I realize that this post might seem like a bit of a contradiction, given my railing against the dumbing down of AP exams (or at least AP Comp) in my previous post, but even assuming that some of the exams are easier than they were, say, ten or fifteen years ago, they’re still not all that easy.
The more time I spend tutoring AP exams — or, should I say, the more time I spend tutoring people who are seriously underprepared for AP exams — the more I wonder why everyone (read: the College Board) is so obsessed with promoting AP exams, and worse, why schools are being ranked according to a formula that weights the number of AP exams taken by students more heavily than the students’ actual grades on those exams.
Part of the answer is of course economic: at $87 a pop, those exams are a virtual gold-mine. Sure there a fee-waivers, but most of the kids taking those tests in the first place are middle- to upper-middle class. The number of kids who get granted waivers is minuscule in proportion. Furthermore, the College Board does not pay outside proctors to administer the exams. Teachers themselves are responsible for administering them during school hours (and for dealing with all the ensuing hassles). The College Board sits back, does nothing, and collects the cash. It’s a pretty good deal.
On a less cynical note, I understand the argument that students achieve at a higher level just by being exposed to AP-level material, even if they don’t achieve passing grades, but unfortunately, that’s not what I observe. What I do observe is kids who don’t yet possess the necessary intellectual maturity being forced to cram huge amounts of information down their throats and regurgitate it back without any true understanding or ability to analyze it, then forgetting it the instant the exam is over.
I would go so far as to argue that sometimes they actually learn less in some AP classes than they would in a regular class. Just sticking the “AP” level on a class does not mean that it’s anything of the sort, and simply taking an AP class does not indicate that someone is even remotely ready to do college-level work. When a student who’s taken a year of “AP English” at a top-ranked public school tells you that she’s not really sure what rhetoric is, that’s not a good sign. One sophomore who told me she was praying for a 2 (!) on the AP World History exam told me that more than anything, she was sorry that she hadn’t learned anything the entire year. Her review sheets consisted of pages and pages of terms and definitions, grouped by very general era but otherwise entirely unrelated — not exactly an ideal way to achieve a coherent understanding of anything.
Yes, I understand that presenting a couple of personal anecdotes does not a comprehensive critique make, but at this point I’ve spent enough time with drilling basics that should be a given for an AP student, not to mention encountering students (over and over again) who just don’t have enough academic experience or cultural context to really understand what they’re being asked, to wonder how beneficial the push for everyone to take AP classes is.

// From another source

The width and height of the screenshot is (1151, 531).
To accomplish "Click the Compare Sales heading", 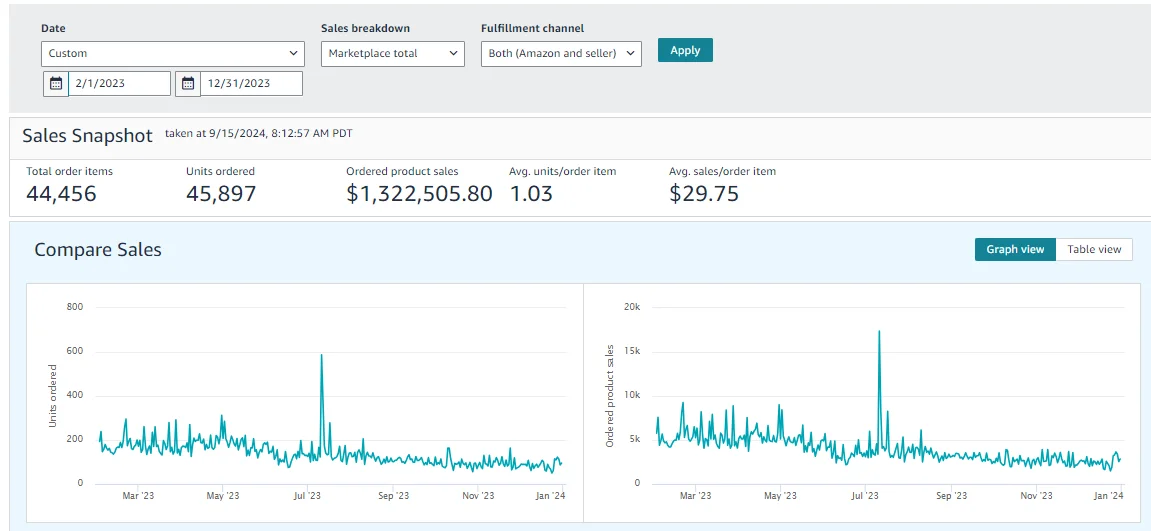I will tap(98, 250).
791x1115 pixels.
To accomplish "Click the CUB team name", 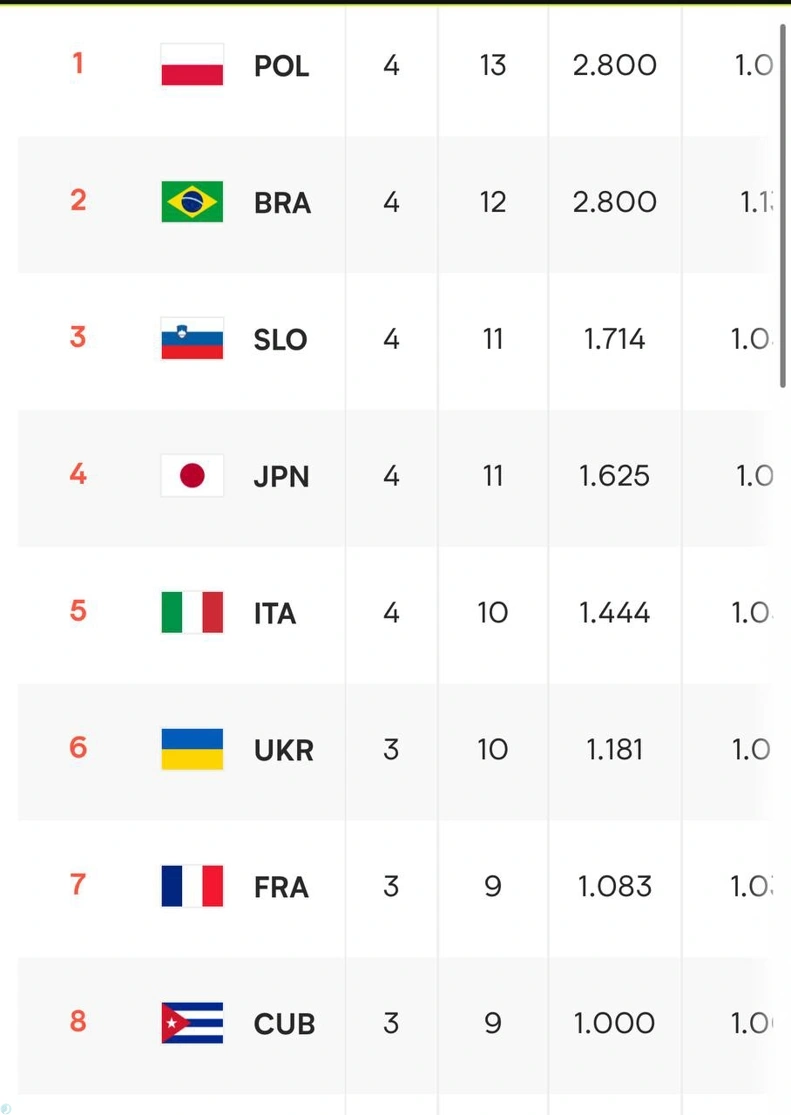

Don’t get me wrong — I’m not trying to suggest that the program doesn’t have a good deal of merit when students are genuinely prepared to tackle the work, and when their teachers are not pressured by their administrations too spend all their time on test-prep. But fifteen year-olds are, well, fifteen, not eighteen or nineteen, and that in the long run, they’ll be better served by mastering the fundamentals of English and History and everything else before they try to tackle more advanced work. Presumably, that’s the whole point of high school.